At the BC Natural Resources Forum in Prince George, BC Premier John Horgan spoke on the Wet’suwet’en/Coastal Gas Link issue, and the role in it of his new “intermediary” liaison man, former NDP MP Nathan Cullen:
“We are confident that there is a way forward.
“I spent a day in a smokehouse feast at the request of the Wet’suwet’en Indigenous leadership, the hereditary leadership, last year. I spent a half-day session at the Office of the Wet’suwet’en, and it is clear to me that there is a way forward, where dialogue can provide us a way to meet the needs of communities on either side of the Wet’suwet’en territory, and Nathan, having represented the territory on those and both sides, is well placed to do that.
“I believe that the hereditary leadership understands that nations to the left and the right of them, to the east and the west of them, see opportunity for prosperity, and to end poverty, as a result of the $40-billion private-sector (LNG Canada) investment: great jobs, great business opportunities, and for new-business startups in Indigenous communities.

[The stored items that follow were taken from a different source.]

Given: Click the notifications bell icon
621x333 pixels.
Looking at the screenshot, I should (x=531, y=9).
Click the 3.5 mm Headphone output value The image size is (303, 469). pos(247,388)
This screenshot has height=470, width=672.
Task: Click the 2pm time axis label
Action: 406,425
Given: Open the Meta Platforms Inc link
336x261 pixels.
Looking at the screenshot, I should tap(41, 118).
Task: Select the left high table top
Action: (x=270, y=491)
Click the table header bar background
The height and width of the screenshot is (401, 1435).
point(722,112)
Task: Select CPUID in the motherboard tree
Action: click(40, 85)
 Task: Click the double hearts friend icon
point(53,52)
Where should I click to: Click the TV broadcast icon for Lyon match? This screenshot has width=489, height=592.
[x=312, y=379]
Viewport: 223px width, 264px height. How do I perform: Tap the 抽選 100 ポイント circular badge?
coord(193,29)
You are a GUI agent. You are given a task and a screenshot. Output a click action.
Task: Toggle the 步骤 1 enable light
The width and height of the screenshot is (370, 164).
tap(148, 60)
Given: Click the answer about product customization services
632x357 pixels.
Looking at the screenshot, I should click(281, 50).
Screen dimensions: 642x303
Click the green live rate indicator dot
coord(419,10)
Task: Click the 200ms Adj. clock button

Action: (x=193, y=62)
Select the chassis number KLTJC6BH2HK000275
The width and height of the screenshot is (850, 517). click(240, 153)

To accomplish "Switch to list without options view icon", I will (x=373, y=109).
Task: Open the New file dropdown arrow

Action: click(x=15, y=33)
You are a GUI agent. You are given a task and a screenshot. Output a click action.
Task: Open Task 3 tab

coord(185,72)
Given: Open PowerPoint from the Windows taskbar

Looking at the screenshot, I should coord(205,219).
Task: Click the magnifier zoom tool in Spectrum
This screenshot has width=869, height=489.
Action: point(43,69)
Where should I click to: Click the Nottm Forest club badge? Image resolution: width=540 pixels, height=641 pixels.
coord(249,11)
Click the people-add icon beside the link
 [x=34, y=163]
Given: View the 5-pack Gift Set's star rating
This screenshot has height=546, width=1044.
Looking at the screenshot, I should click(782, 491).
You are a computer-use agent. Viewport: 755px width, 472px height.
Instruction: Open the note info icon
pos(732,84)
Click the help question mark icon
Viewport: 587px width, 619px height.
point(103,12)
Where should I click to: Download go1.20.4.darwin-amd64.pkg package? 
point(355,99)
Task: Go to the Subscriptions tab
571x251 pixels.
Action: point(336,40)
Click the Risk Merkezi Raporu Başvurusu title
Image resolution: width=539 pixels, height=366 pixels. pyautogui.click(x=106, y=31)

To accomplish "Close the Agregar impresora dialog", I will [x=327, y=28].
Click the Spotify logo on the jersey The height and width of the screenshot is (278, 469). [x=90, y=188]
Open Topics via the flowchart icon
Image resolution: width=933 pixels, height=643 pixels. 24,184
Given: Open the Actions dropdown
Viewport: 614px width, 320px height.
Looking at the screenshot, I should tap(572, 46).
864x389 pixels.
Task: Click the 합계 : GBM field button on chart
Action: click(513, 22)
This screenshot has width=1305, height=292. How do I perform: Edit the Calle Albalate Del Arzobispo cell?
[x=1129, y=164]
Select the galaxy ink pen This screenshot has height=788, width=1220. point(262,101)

“And that message is being told by people like Crystal Smith, the chief of the Haisla, and other nations across the corridor.
“I know that hereditary leadership, some of the clans in the Wet’suwet’en territory, are opposed to the pipeline, I understand that. . . . I think that, over time, dialogue will allow us to get to place where the Wet’suwet’en will see that the courts have determined, the federal government and the British Columbia government have determined, that the permits are in order, that this is a legitimate project that has massive benefits to BC. . . .
“I don’t expect the (hereditary) leadership to say tomorrow that they love the pipeline. That’s not my expectation. But there needs to be a legitimate understanding that the majority of the people in the region will benefit from this, and that’s the dialogue we’ll produce. I have met with them to say that, and I think this is my frustration with the current storyline on the injunction that was granted by the court.
“I know full well the views of the hereditary leadership. They told me directly. I don’t expect that has changed since I last met with them. So it’s important for Nathan Cullen to step in. I am hopeful that dialogue will lead to a resolution that we can all be happy with.”
That was at a news conference. Later, he spoke to 1,146 delegates at the forum, and added:
“I want to touch a little bit, of course, on the challenges that we are experiencing along the (pipeline) corridor. . . .
“The best way forward is always through dialogue. And I . . . asked former MP Nathan Cullen to work with the province, to work with Coastal GasLink, and to work with the hereditary leadership of the Wet’suwet’en territory, to find a way forward, a peaceful resolution, to an impasse that we’re currently experiencing.
“I’m under no illusion that any minds will be changed. And I think it’s important that we start from that premise. Minds will not be changed. It is absolutely legitimate for citizens to have opposing views. . . . To find conflicts in an area of British Columbia is not a surprise. But it’s a challenge for all of us, and an opportunity, I believe, for our economy.
“I believe that LNG is an opportunity for not just northern British Columbia but, indeed, all British Columbians.
“We’re seeing economic prospects, that have been dim for the past number of years, being improved as a result of the LNG investment. Forty billion dollars, the largest private-sector investment in Canadian history.
“It’s going to lead to tremendous opportunities for communities right across the corridor, from wellhead to waterline. Thousands of people will benefit: 10,000 construction jobs, countless other businesses that will emerge from servicing the development of the pipeline and the creation of the export facility in Kitimat. . . .
“Twenty-three billion dollars of revenue will come to the Crown that can be used, distributed, through economic and social and cultural initiatives right across the province. That’s all good news.”